▶ **TEXT SHOWN**
# Copper John Sights - Clearance at Bass Pro



## Atchison (Feb 18, 2009)

$25-$30 depending on the version, original version, the Pro Hunter 5 pin was $90 originally and is $30 right now

If you are looking for a good deal and a new sight....

Thinking of going to get me one...


----------



## bike4500_3 (Jan 25, 2006)

Bought one last week great deal and a good sight.


----------



## Michihunter (Jan 8, 2003)

One of my two favorite sight mfg's for sure with the other one being Sword. Best bang for the buck in the biz with either.


----------



## MSUICEMAN (Jan 9, 2002)

i might make the trek tomorrow.... i HATE my toxonics that i have now, and they did not respond to an email i sent them (right now I have the micro dot pack, and want to go to the standard, but don't know anywhere local that carries it).

well, i'm not too terribly impressed with the fiber optic's light gathering ability of the toxonics either, so maybe i'll just swap it out entirely (for that price its the same as buying the standard pins).


----------



## Michihunter (Jan 8, 2003)

MSUICEMAN said:


> i might make the trek tomorrow.... i HATE my toxonics that i have now, and they did not respond to an email i sent them (right now I have the micro dot pack, and want to go to the standard, but don't know anywhere local that carries it).
> 
> well, i'm not too terribly impressed with the fiber optic's light gathering ability of the toxonics either, so maybe i'll just swap it out entirely (for that price its the same as buying the standard pins).


The original version of the Dead Nuts is a great sight , but the Dead Nuts II is MUCH brighter if that's what you're looking for MSU


----------



## SPITFIRE (Feb 10, 2005)

Looked on the web site and no copper john sights at all.


----------



## Atchison (Feb 18, 2009)

SPITFIRE said:


> Looked on the web site and no copper john sights at all.


Not on the website, just in that one store they had them (not even sure if they still have any left)


----------

▶ **WRITTEN INSTRUCTION**
In the thread about the Bass Pro clearance, what was the Pro Hunter 5 pin's original price, and what does it cost now?

▶ **PROVIDED DATA**
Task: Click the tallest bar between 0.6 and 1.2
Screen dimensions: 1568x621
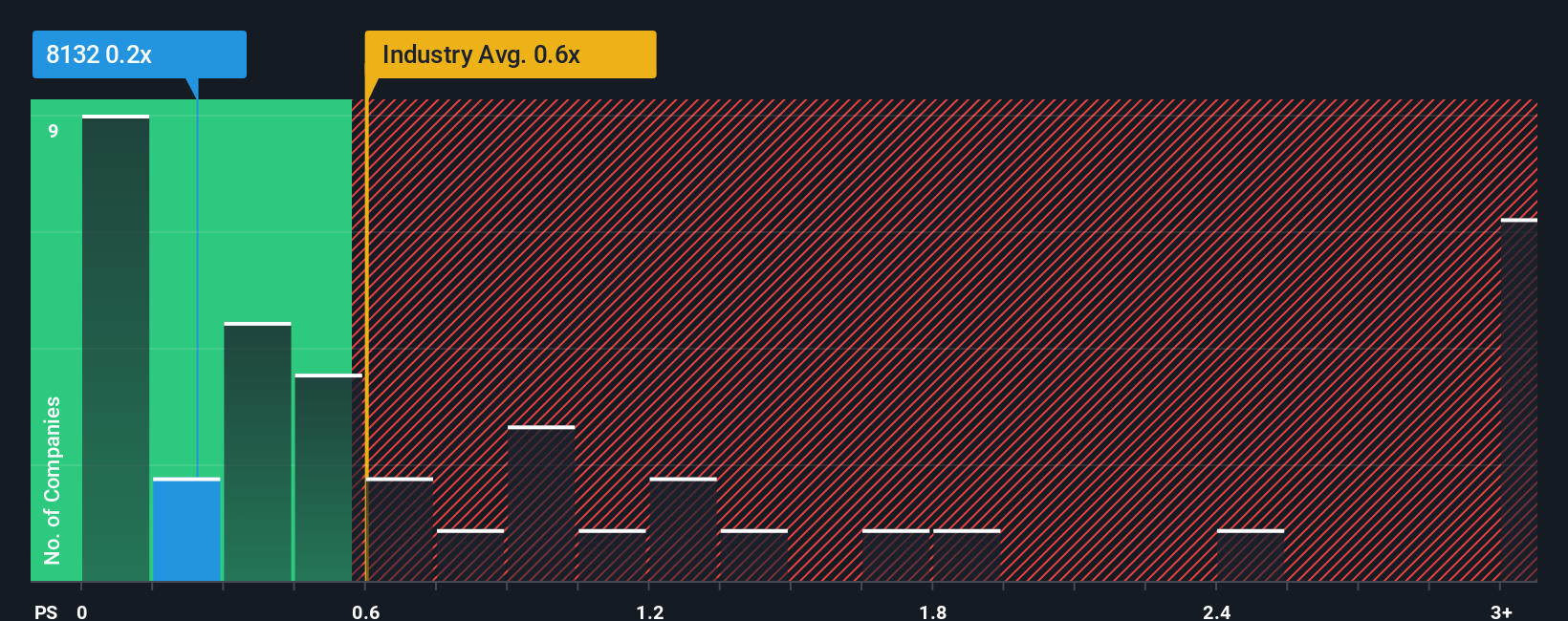Action: click(541, 503)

▶ **SOLUTION**
It was originally $90 and now costs $30.